It’s the end of April and it looks like winter has let go its icy grip. However, the ice hasn’t melted off all of the local lakes, one can still find a patch of snow here and there and it was below freezing (again) last night. Plus there is not much green to be seen. Still, the days are getting longer and longer and the sun has real warmth to it.
It was a reasonably mild winter; it didn’t get going until late into December and January, February and the first part of March was milder than normal. But it’s been colder than the norm for about the past six weeks so the ‘end’ of winter has arrived pretty much on schedule.
The deer I’ve seen – the relatively few that are still around – look fat and healthy; and, we’ve been seeing a lot of ruffed grouse of late, good signs that the winter was easy on wildlife. Hopefully the spring will not be too cold and wet so deer fawn survival is high and the grouse have a good hatch. There hasn’t been a real good hatch of grouse for several years (cold and wet springs have been having a good run), but one can always hope.
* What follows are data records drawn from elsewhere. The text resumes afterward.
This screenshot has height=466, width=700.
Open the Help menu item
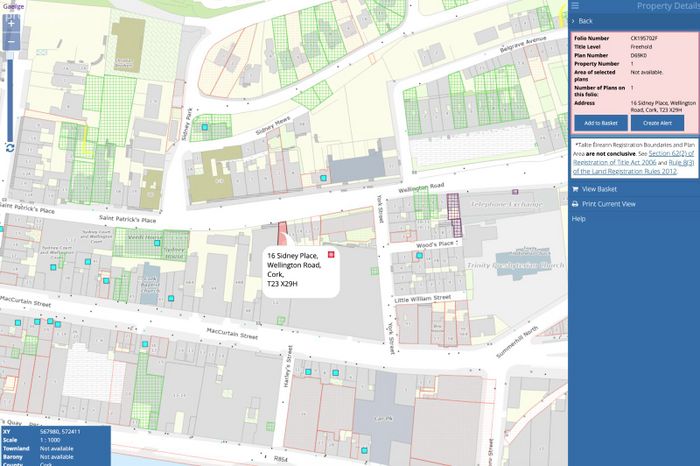pyautogui.click(x=579, y=219)
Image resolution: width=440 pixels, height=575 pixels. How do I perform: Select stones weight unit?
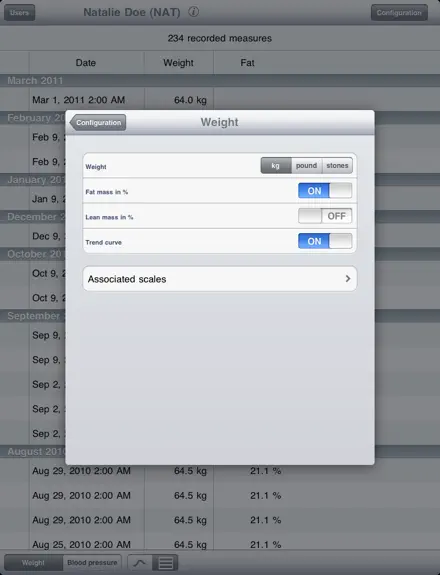point(337,165)
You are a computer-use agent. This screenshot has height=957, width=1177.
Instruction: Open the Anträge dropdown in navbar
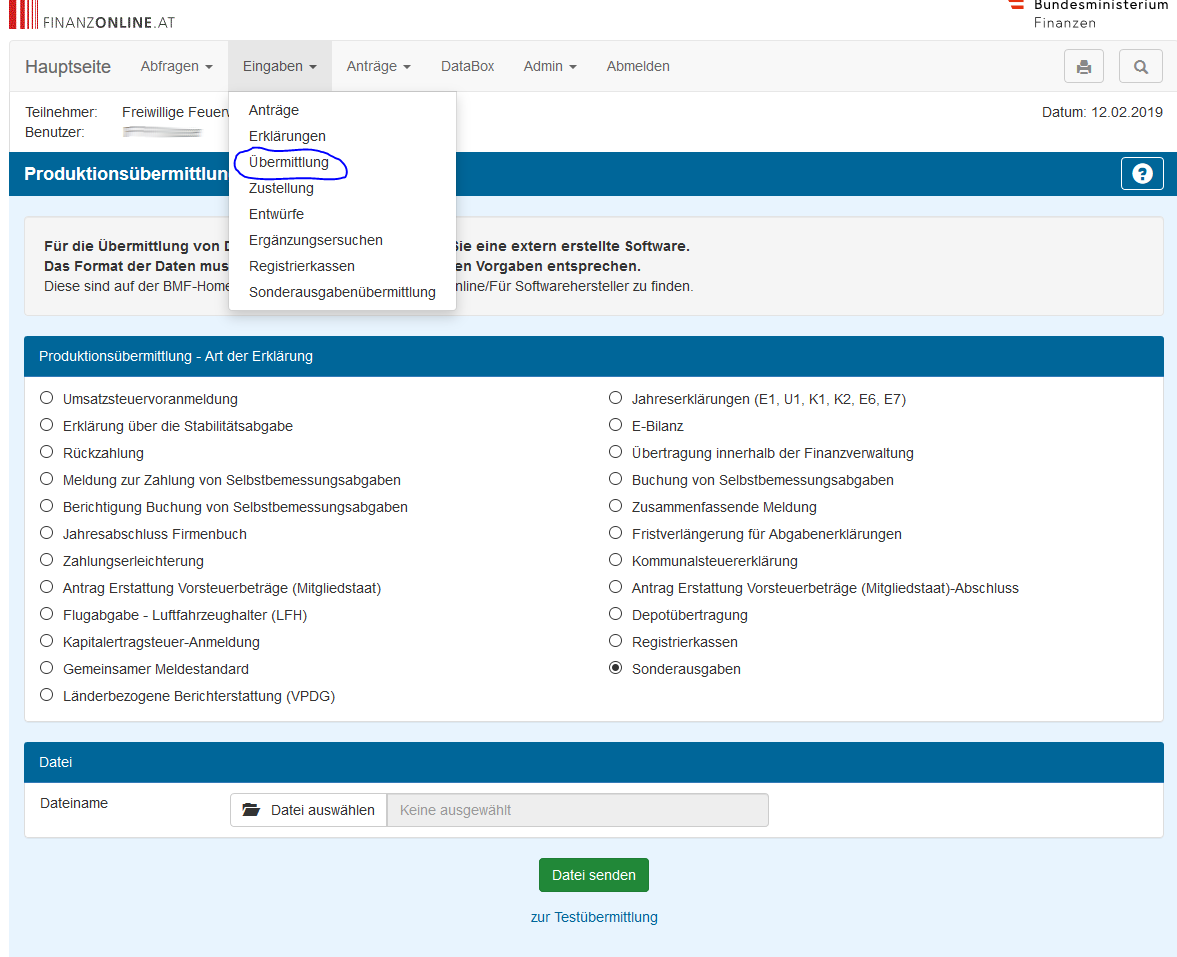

I was also hoping the wolf population would have suffered from a lack of deer to eat, but I’m not so sure. Last night I was photographing ducks (ring-necks, woodies, mallards, hooded mergansers) from our deck while grilling up a breast of wild turkey (I took a real nice tom in Michigan last week) when I heard some splashing in the pond. It takes me a while to focus after I’ve been looking through the viewfinder of the camera, so at first I couldn’t see a darn thing.
But a deer on the lawn below me was staring intently across the pond and when I stared in the direction it was, I saw what was causing all the commotion. A big timber wolf.
The wolf had waded out into the pond and dragged the deer hide Lil and I had frozen into the ice in January (the same deer hide I shot another wolf off the 2nd night after putting out the hide). It didn’t seem too concerned that we were watching and photographing it – maybe it knew that wolf season closed as of April 1. Eventually it dragged the hide into the woods, although we’re sure it didn’t go far as crows and ravens continued to circle and call for quite some time after the wolf had disappeared.
For most of my life, I’d go years between wolf sightings. Now I see one or more every few weeks. Over the past five or six years I’ve seen about 10 or 15 times more wolves than I have moose.
I guess that’s one reason why there are hardly any moose around here anymore. I have to think that at some point, the wolves will have to run out of food and maybe then moose and deer numbers can begin to recover. Something else to hope for.